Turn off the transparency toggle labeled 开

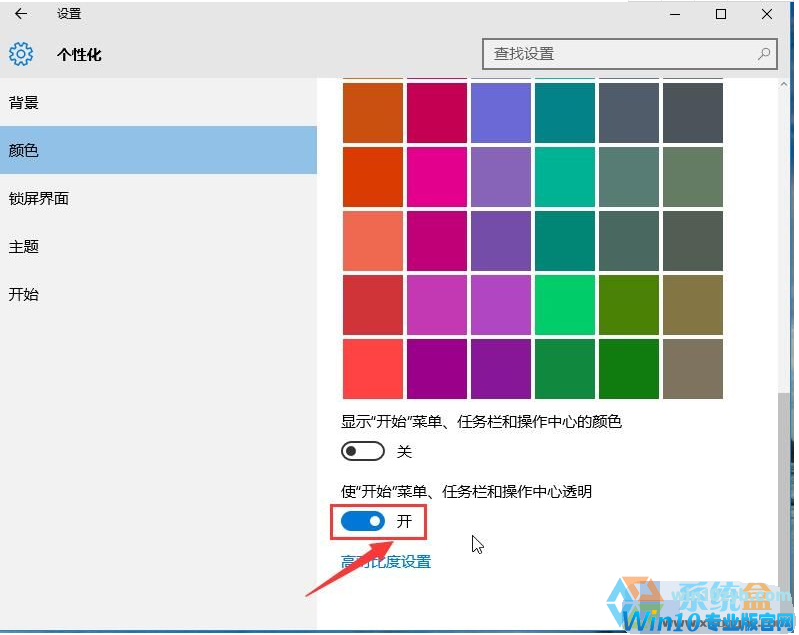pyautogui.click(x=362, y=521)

--

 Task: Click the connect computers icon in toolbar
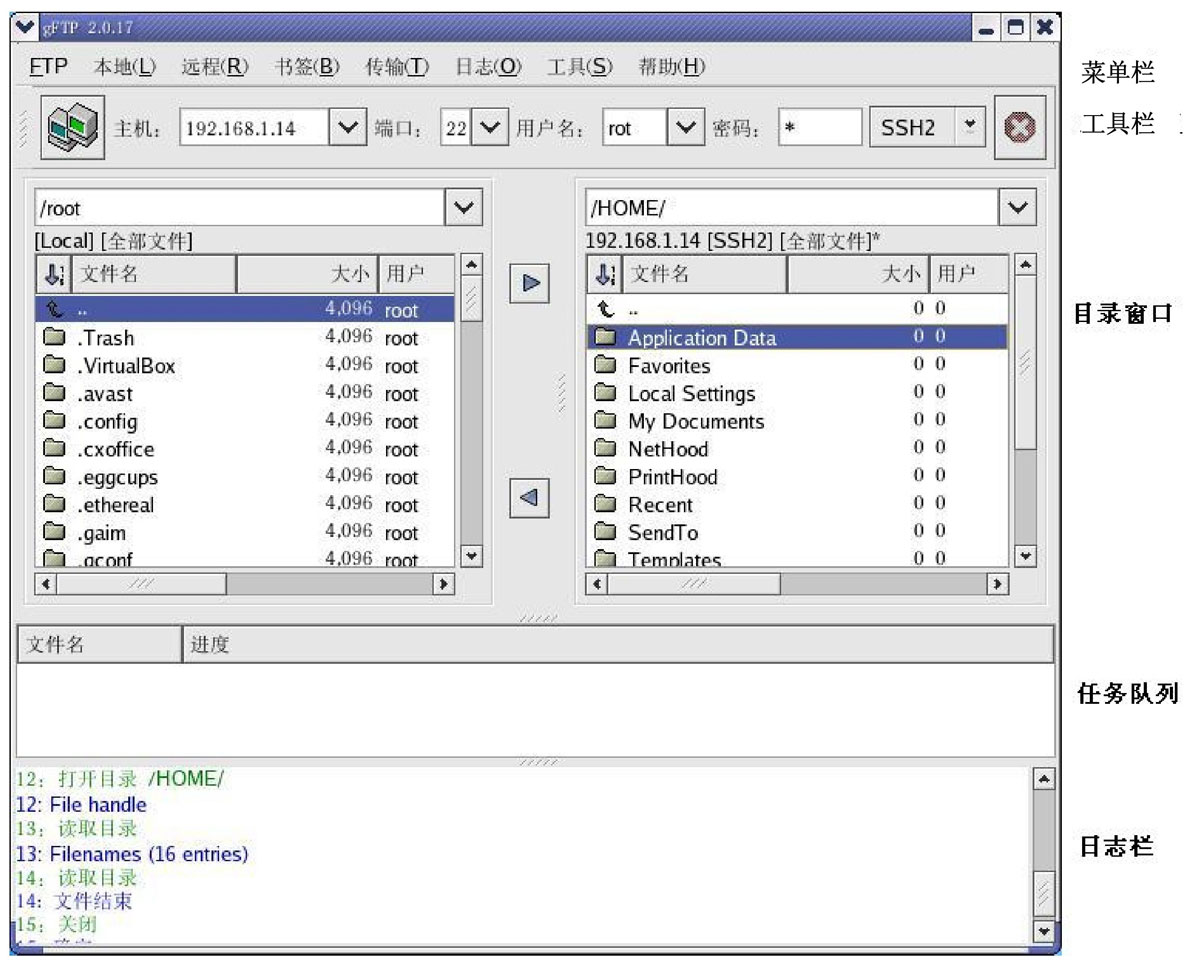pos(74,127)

---

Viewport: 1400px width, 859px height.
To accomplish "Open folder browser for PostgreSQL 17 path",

Task brief
Send back exactly the lines of the listing above starting at the one with "Viewport: 1400px width, 859px height." and ending at the one with "folder browser for", inclusive, and no others.

Answer to the exercise
Viewport: 1400px width, 859px height.
To accomplish "Open folder browser for PostgreSQL 17 path",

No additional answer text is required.